From being heavily involved in the pro-democracy movement in the 1970s and 80s, Catholic priests and laity have in recent years taken positions on more contentious issues. Dozens of Korean Jesuits and local priests and nuns have been arrested since 2011 in protests against the construction of a naval base on the popular tourist draw Jeju Island. Priests also protested the erection of high voltage power lines in Miryang, a small city in the southeast of the country.

“Those social activities, movements make ordinary people regard Catholicism, generally speaking, as kind of a religion they can count on, or they can trust,” says Hwang Kyung-hoon, the head of the Center for Asian Theology Solidarity at the Woori Theology Institute in Seoul.

It is also clear that many Koreans are impressed by Pope Francis’ image as a humble pontiff uninterested in the pomp of the office.

“He is humble and always trying to be with the people who really need some help,” says Hwang Eun-heay, a young hospital worker in Seoul who plans to watch the main events online.

While Protestantism is still the dominant Christian religion in Korea, it has failed to keep pace with the Catholic Church’s rise. Its proportion of followers fell by 1.5 percent between 1995 and 2005, and various denominations have been plagued by scandals in recent years. Most recently, Rev. Cho Yong-gi, the founder of the Yoido Full Gospel Church, believed to have the world’s largest congregation, was sentenced to three years in prison for embezzling church funds.

High expectations 

Such goodwill and admiration mean that Pope Francis’ visit, timed to coincide with World Youth Day, also comes burdened with heavy expectations. The Catholic and broader Christian community hope his presence can provide solace to a society grappling with income inequality, relations with North Korea, and the lingering trauma of April’s Sewol ferry disaster that killed hundreds of schoolchildren.

After meeting President Park Geun-hye on Thursday, Pope Francis is set to meet survivors of the Sewol and families of the victims at a mass in Daejeon, a city some 80 miles south of Seoul, on Friday. On his final day on Monday, he will dedicate mass at Myeongdong Cathedral to peace and reconciliation between the two Koreas.

“The Pope’s visit is a visit for peace in our country, and because Korean society these days is a little disordered, it would be a great help if Korean society could come together,” says Kim Ji-seong, a health worker who attended Sunday’s midday Mass in Myeongdong.

Catholicism is widely considered to have had its formal start on the Korean Peninsula in 1784, with the establishment of a prayer house by Yi Sung-hun, a Korean baptized in Beijing who formed his community in Pyongyang. An estimated 10,000 Catholics were killed in the 18th and 19th centuries by the Confucian authorities of the day, a chapter that will be marked by Pope Francis on Saturday when he beautifies 124 martyrs.

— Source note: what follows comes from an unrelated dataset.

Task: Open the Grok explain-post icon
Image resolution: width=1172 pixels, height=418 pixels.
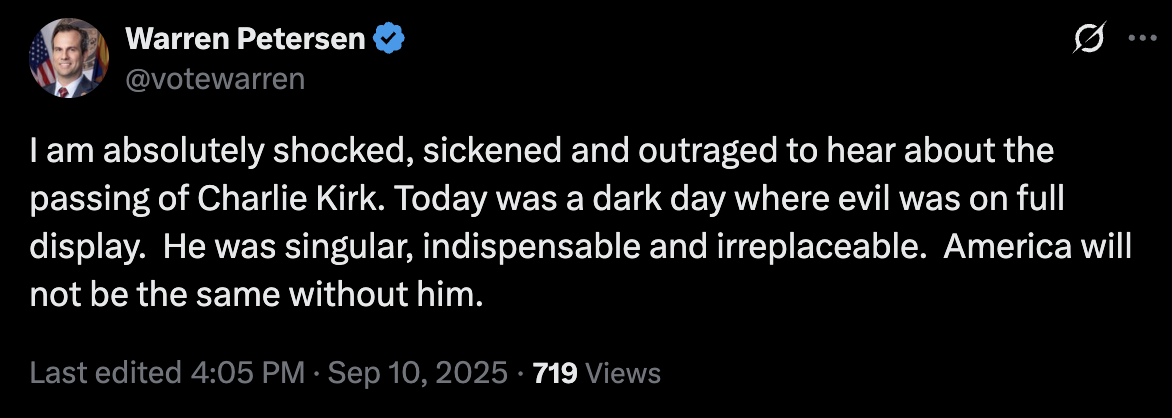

Amid such anticipation, controversy and signs of unmet expectations have already emerged before the pontiff has stepped foot in the country.

Some families of the victims of the Sewol and their supporters, who have been on hunger strike for the passage of a special law to investigate the disaster, have vowed to continue their protest at Gwanghwamun Square, the site of Saturday’s beatification ceremony.

For others such as the young hospital worker Hwang, consoling words alone might just be enough.

“I just hope that he can console the people who are suffering and fighting for what’s right,” she says. “I also want his love, kindness and braveness to affect people so they can do what’s right and gain the courage to say the right thing out loud.”